Considering the fact that ''Bay City'' makes its entrance with a great deal of fanfare engendered by its ''Hill Street' genealogy, it is only fair to compare the two. ''Hill Street Blues'' deals with an urban police force and the people who make up a precinct. The issues are universal, vital, fascinating. ''Bay City'' is not about baseball; it is about the people who play baseball.
There's not much actual playing in the first two episodes (which I have previewed), but there is a lot of talk about trades, behind-the-scenes deals, and maneuvers by the owner, manager, scouts, and players.
If the intricacies of AAA, AA, and A minor-league teams are not of great interest to you, the series attempts to distract viewers with the rather intimate details of the private lives of the players and a few local citizens, as well as flashes of locker-room nudity.
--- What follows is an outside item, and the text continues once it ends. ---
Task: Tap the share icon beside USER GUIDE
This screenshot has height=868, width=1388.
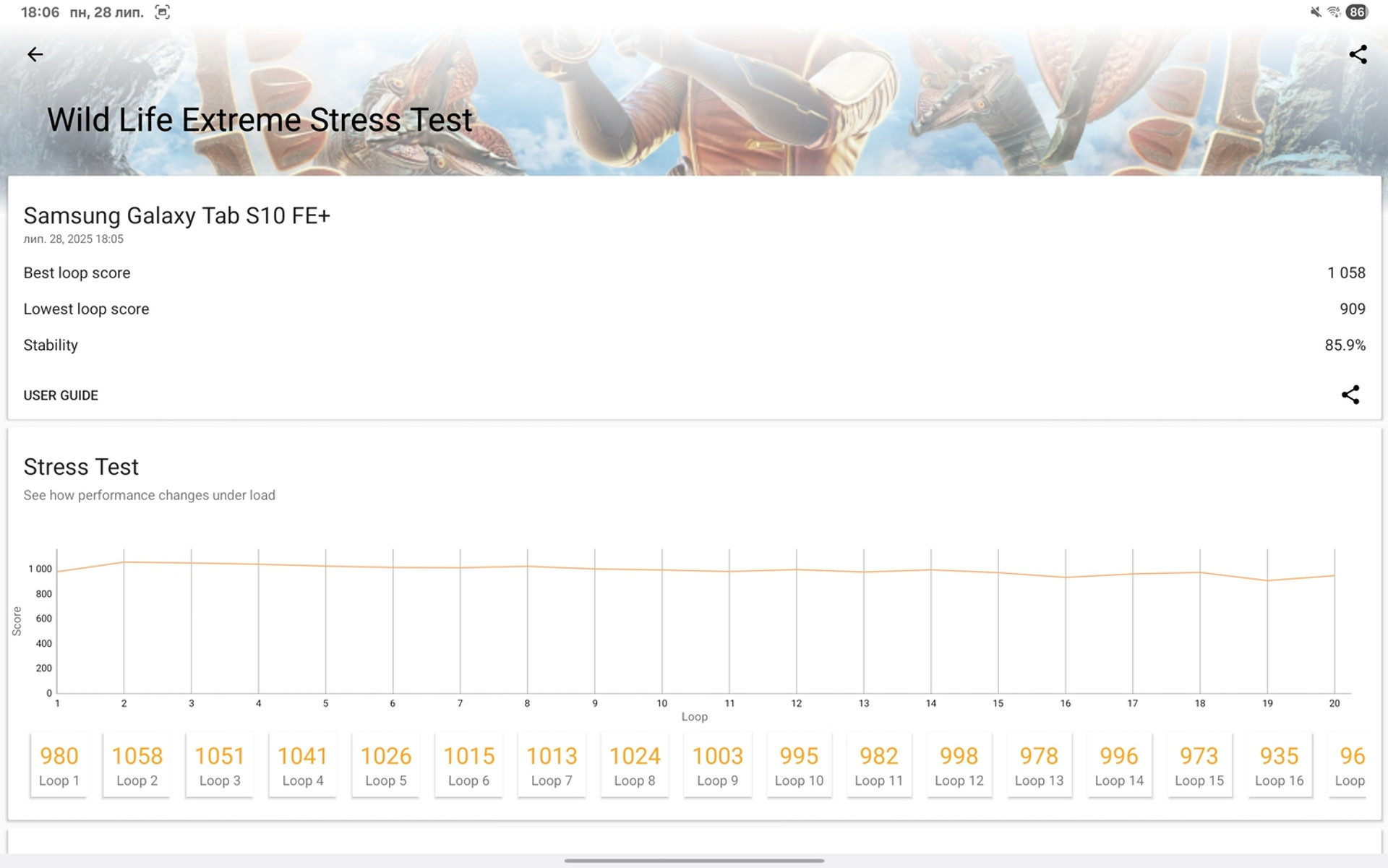Action: point(1350,395)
And you'd better be prepared to cope with the rather disgusting details of spitballs as well.
Thus ''Hill Street'' attracts its audience because, in addition to its skillful presentation, it deals with law and order and issues of vital importance to viewers, matters of life and death in many cases. ''Bay City,'' however, deals with basically trivial matters, because everything stems from what is in the long run only a game, a sport, of vital importance only to those who make it their profession.
Despite its surface sophistication, ''Hill Street'' is basically a very moral show with its own set of kind of enlightened puritanical standards. ''Bay City, '' on the other hand - despite the fact that one character continually rejects the early advances of a married woman - seems to be developing a curious set of standards on field and off, perhaps influenced a bit too much by the morality of professional baseball.
In the second segment, for example, the team's catcher is ostracized because of his allegedly ''villainous'' action in turning over the pitcher's illegal spitball to the umpire, who asked to see it. By ''Bay City'' standards - and according to this show by those of professional baseball - he should have dropped the ball in the dust to obscure the illegal action by the pitcher.
''Bay City'' is peopled by a varied group of talented, mostly unknown actors, all of whom are splendidly directed so that they become believable - if not totally distinguishable - immediately. It'll take some viewing before all of the players develop individual identities. But it is apparent right from the start that Michael Nouri (of the movie ''Flashdance'') in his role as the manager is bound to become a major television star - if the series lasts through the season.
Will it last? There should be enough baseball fans out there to get the show to first base. The big question for ''Bay City Blues'': Are there enough nonbaseball fans out there to get the base runner home?